Kendall believed that industry was the main source of technological advancement and joined the Colloid & Interface Science Group at Imperial Chemical Industries (ICI) in Runcorn to invent new processes and materials. Several patents arose from his new process for mixing cement, using about 1% of polymer additive to make a novel low porosity product with ten times the strength of standard mortar and five times the toughness. This eventually led to improved ceramic processing giving better superconductors and fuel cells among numerous other applications. He and the ICI group received the Ambrose Congreve award for this invention because the energy crisis was intense and new low energy materials and processing were needed.

Another discovery in the 1970s was the limit of grinding fine particles in ball mills, a phenomenon that has been observed for millennia. When grinding limestone in a mill, the particles are reduced in size to a few micrometers, then go no finer. This limit was explained by studying cracks in smaller samples until the crack would fail to extend because plastic flow intervened.

Kendall was awarded the Adhesion Society award for excellence in 1998.

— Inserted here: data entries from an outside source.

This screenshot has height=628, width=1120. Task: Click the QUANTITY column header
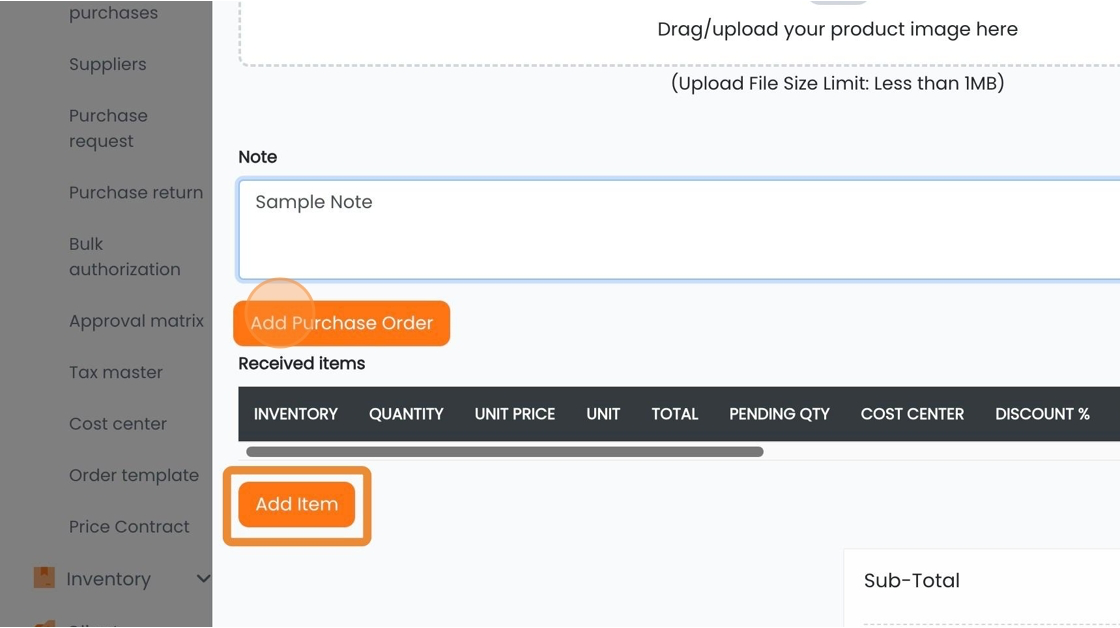pos(406,414)
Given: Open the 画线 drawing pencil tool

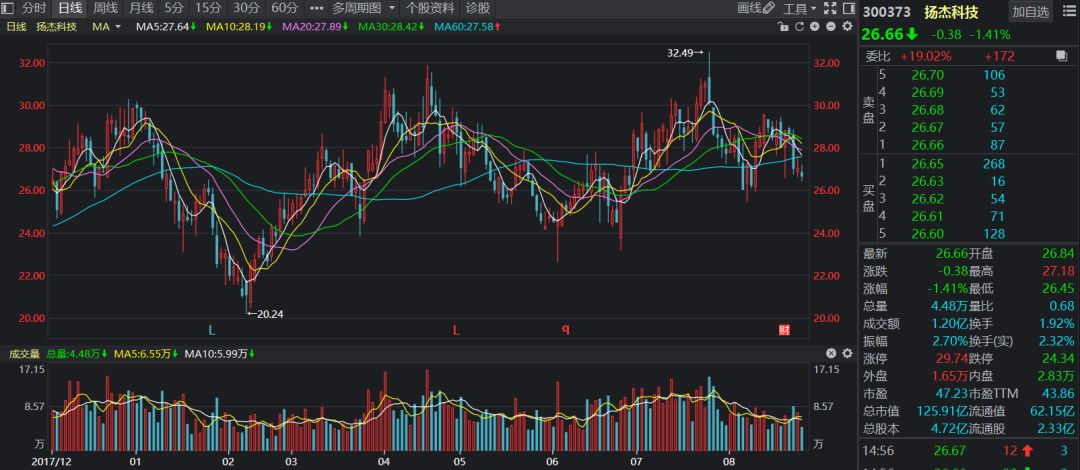Looking at the screenshot, I should click(x=755, y=8).
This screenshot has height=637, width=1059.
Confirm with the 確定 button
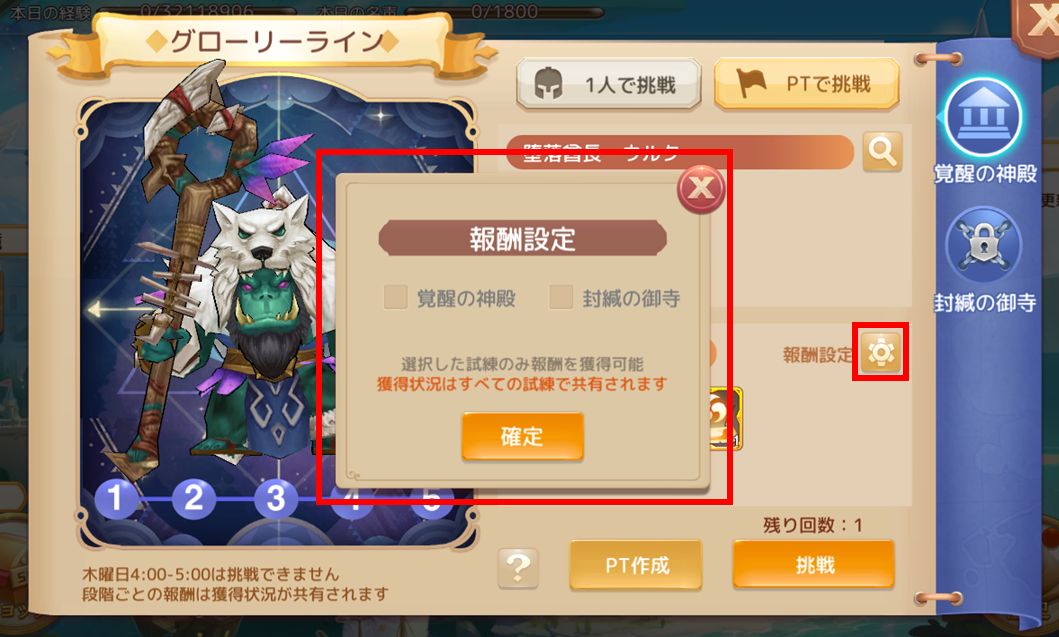[x=522, y=436]
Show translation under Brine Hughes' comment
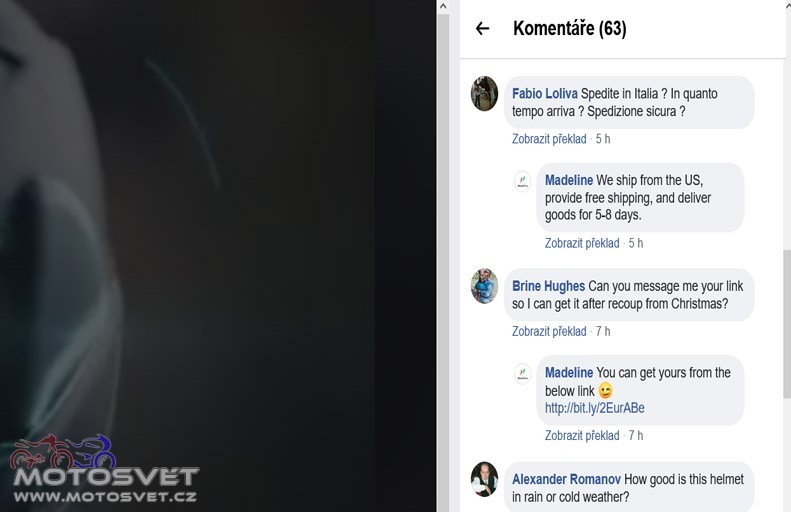This screenshot has height=512, width=791. click(549, 331)
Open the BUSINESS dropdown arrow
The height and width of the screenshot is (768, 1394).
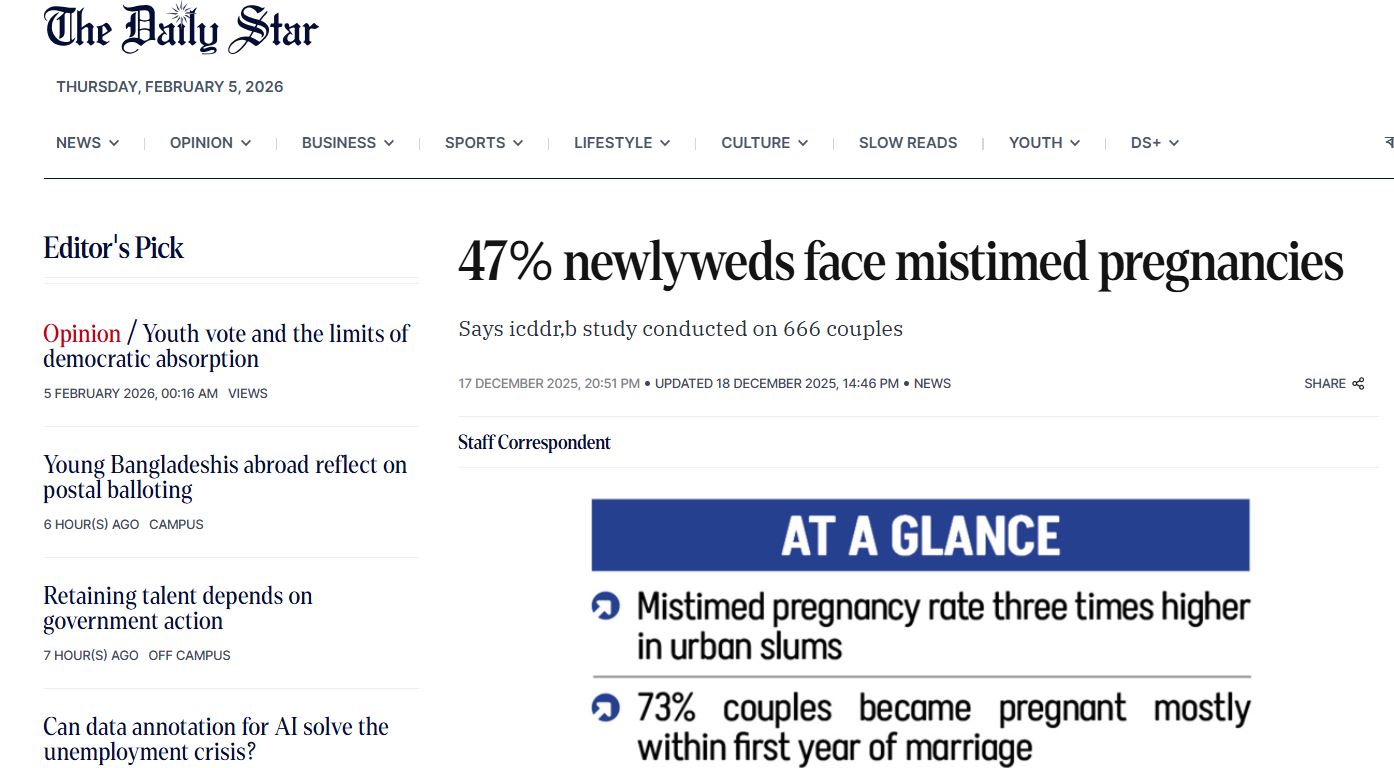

He returned to the industry after starting the spin-out company Adelan in 1996 and is CTO since 2021. The mission is to replace combustion with hydrogen-fuel-cell power generation to avoid climate crisis.

== Academic research ==
During 1989, when ICI decided to focus its business on pharmaceuticals and drop its research in carbon fibers and other advanced materials, Kendall took early retirement and joined his long-time colleague Derek Birchall at Keele University collaborating with the ceramics institution Ceram Research in 1993. The patents on ceramic processing were used to develop new products, especially Solid Oxide Fuel Cells (SOFCs) that are expected to grow in market size to $1.4 bn by 2025. Kendall's invention of fine cell tubes allowed rapid start-up and led to many academic papers and two books that were highly cited. Kendall moved to the University of Birmingham in 2000 and built a substantial group in Chemical Engineering working on hydrogen and fuel cells. He and his colleagues, Prof. Dr. Bruno Georges Pollet and Dr Waldemar Bujalski opened the first UK green-hydrogen station refueling five fuel-cell-battery-taxis in 2008 and has continued since his retiring from teaching in 2011 to encourage city/industry leadership in clean-energy transport, not achievable by academics, linking with Asia where the growing car population nearing 1 billion is a desperate problem. He was first in showing that the hydrogen fuel cell vehicle used 50% less energy than a comparable combustion car. Meanwhile, Kendall was applying his adhesion ideas to cancer cells, viruses, and nano-particles. According to Google Scholar, his works have been cited on more than 27,000 occasions, unusual for an industrial researcher.

He was elected Fellow of the Royal Society in 1993. He continues to push forward the green hydrogen revolution, running a fleet of hydrogen-fuel-cell battery vehicles in the Birmingham Clean Air Zone.